KNOC KOILC.UL expects to spend an amount similar to what it had set aside last year - $3.4 billion - on overseas oil and gas assets, Vice President Chang Sung-jin said in an interview for the Reuters Global Energy & Environment Summit.
South Korea’s state oil firm also aims to boost output by 80,000 barrels of oil equivalent per day (boepd) to 300,000 boepd by adding new assets by the end of 2012 and raise it to 500,000 boepd by 2017.
“Given the economics and the possibility of bringing LNG in to domestic markets, we are carefully considering acquiring assets or companies to enter the U.S. shale gas sectors,” Chang said, in an emailed response to questions.
“We are also studying the feasibility of entering the Chinese shale gas business.”
South Korea, the world’s No.5 crude oil importer and No.2 LNG buyer, has been boosting overseas resources development as, like its regional peers, it grapples with inflation driven by costlier energy and commodities.
In March, KNOC said a consortium led by private equity firm Apollo Global Management LLC (APO.N), of which it is a part, will buy U.S.-based El Paso Corp’s EP.N oil and gas business for $7.15 billion. Most of South Korea’s oil and gas asset acquisition is led by KNOC.
Vast new sources of shale gas, which have become easier to access with techniques like hydraulic fracturing, have flooded the United States with the fuel and pushed natural gas prices to 10-year lows, leading some producers to ask for permission to export it.
South Korea wants energy firms to supply 35 percent of the country’s combined oil and gas imports from projects they own by 2020, compared with this year’s self-sufficiency target of 20 percent, Chang noted.
KNOC currently produces about 220,000 bpd oil, and has 1.3 billion barrels of reserves, compared with a target of 2 billion barrels of reserves by the end of this year, Chang said.

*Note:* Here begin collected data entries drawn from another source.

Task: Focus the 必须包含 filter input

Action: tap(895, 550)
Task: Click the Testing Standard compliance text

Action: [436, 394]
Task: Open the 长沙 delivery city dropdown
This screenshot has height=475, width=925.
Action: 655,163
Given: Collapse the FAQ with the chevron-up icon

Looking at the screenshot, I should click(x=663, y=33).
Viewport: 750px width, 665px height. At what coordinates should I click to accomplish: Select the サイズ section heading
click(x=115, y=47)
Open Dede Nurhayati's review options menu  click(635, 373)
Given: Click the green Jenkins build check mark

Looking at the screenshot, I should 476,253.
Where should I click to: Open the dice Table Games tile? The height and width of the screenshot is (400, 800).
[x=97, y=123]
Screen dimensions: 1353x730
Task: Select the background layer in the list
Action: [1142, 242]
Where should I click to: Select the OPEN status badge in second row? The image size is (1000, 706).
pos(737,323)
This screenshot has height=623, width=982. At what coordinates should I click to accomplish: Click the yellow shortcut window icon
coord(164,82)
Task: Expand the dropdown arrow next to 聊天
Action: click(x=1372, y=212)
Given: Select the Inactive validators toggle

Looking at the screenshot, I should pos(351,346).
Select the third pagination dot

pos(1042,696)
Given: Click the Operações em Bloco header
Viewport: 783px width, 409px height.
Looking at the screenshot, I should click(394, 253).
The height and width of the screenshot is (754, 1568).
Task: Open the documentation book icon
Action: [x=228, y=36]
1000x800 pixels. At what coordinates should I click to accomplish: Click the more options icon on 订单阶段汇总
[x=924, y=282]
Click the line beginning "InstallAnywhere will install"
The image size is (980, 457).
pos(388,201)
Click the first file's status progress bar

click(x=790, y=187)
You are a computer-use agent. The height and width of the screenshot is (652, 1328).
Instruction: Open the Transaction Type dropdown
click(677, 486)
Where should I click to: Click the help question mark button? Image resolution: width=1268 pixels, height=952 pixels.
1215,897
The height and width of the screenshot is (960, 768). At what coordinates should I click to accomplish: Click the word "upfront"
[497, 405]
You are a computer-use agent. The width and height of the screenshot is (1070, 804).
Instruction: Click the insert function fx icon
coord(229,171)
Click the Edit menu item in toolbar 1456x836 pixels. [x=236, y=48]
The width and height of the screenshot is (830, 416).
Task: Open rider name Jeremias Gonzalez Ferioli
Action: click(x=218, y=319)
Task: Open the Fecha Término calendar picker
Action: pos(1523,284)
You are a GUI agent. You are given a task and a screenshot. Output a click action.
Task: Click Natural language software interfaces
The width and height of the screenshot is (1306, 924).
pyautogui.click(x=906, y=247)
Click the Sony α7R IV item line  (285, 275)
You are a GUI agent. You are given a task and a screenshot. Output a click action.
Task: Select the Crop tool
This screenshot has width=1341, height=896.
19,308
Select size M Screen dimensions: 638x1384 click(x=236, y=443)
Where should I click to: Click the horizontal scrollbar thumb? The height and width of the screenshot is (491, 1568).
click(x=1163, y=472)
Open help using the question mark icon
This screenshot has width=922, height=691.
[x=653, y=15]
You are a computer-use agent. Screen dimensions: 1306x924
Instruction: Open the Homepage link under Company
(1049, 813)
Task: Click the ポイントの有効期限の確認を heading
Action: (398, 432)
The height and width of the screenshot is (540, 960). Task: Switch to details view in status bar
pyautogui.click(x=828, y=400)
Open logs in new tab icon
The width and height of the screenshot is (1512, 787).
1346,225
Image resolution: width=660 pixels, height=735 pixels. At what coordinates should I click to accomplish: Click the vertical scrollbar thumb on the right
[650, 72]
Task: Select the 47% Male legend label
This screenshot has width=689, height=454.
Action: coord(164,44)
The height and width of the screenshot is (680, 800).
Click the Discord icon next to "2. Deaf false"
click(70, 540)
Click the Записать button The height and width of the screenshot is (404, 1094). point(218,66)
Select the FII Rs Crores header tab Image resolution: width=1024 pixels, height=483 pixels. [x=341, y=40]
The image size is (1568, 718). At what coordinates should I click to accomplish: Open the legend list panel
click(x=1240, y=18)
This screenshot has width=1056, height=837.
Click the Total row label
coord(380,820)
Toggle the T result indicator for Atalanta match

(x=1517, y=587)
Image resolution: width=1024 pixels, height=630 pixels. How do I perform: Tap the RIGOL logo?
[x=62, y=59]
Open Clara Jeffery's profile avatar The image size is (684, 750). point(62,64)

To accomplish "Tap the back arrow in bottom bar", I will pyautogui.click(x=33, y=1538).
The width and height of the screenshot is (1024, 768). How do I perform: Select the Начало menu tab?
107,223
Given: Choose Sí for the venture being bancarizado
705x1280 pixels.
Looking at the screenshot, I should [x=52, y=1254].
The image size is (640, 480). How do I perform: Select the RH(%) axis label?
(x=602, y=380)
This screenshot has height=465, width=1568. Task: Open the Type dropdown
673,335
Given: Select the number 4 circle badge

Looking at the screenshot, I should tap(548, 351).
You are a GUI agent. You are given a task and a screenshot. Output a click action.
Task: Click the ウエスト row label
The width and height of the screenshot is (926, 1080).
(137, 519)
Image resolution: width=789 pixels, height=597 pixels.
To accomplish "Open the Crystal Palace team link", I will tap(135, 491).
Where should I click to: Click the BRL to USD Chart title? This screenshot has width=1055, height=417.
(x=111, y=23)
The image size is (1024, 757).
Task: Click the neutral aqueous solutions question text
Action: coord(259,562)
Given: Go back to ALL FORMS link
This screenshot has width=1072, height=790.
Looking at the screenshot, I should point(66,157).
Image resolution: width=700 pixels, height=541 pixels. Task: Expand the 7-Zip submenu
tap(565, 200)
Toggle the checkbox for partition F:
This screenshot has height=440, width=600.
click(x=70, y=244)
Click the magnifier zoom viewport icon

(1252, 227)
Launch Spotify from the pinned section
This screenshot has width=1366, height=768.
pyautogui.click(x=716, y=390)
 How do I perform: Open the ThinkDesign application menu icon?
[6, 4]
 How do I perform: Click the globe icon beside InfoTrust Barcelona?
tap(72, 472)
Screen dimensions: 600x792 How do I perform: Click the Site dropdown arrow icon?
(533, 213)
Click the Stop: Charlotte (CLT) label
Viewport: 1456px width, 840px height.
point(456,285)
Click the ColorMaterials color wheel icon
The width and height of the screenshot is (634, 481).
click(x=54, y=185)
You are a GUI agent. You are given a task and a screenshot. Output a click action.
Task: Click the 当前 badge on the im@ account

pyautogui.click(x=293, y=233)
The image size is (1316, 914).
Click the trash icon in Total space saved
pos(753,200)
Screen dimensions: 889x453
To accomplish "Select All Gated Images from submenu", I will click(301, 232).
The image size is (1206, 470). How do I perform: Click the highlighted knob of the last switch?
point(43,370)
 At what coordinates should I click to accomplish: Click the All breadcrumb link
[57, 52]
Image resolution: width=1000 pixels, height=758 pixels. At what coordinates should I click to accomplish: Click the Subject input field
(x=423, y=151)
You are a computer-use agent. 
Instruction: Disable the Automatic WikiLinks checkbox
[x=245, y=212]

“The firm is pushing forward with various projects, either by acquiring the asset or buying stakes,” he said. “Some projects are expected to make a visible progress soon.”
Overseas investments may be expensive in the short term due to current high oil prices, Chang said, but added that KNOC was going ahead with its investment plan given the long-term demand growth picture. Returns from such investments are usually spread over five to 20 years, he said.
For overseas investments, KNOC has so far this year raised $1.7 billion via global bonds, and by selling some stakes in the U.S. Ankor offshore oil projects in January.
KNOC plans to secure additional capital via domestic and overseas markets if necessary, Chang added, without elaborating.
“We plan to make a similar level of investment this year to last year. In the mid- and long-term, we plan to continue investment to produce 500,000 bpd by 2017,” Chang said, referring to last year’s overseas oil and gas development investment at about $3.4 billion.
The South Korean economy ministry said last December that over 50 state-run and private domestic firms plan to invest a record-high combined $11.8 billion this year to develop oil and gas resources.
A shale gas task force team had been set up by officials from the ministry, private firms, universities and research institutes to build energy and related business strategies.
The team plans to unveil comprehensive plans, including shale gas development and imports, in late August, according to a ministry statement.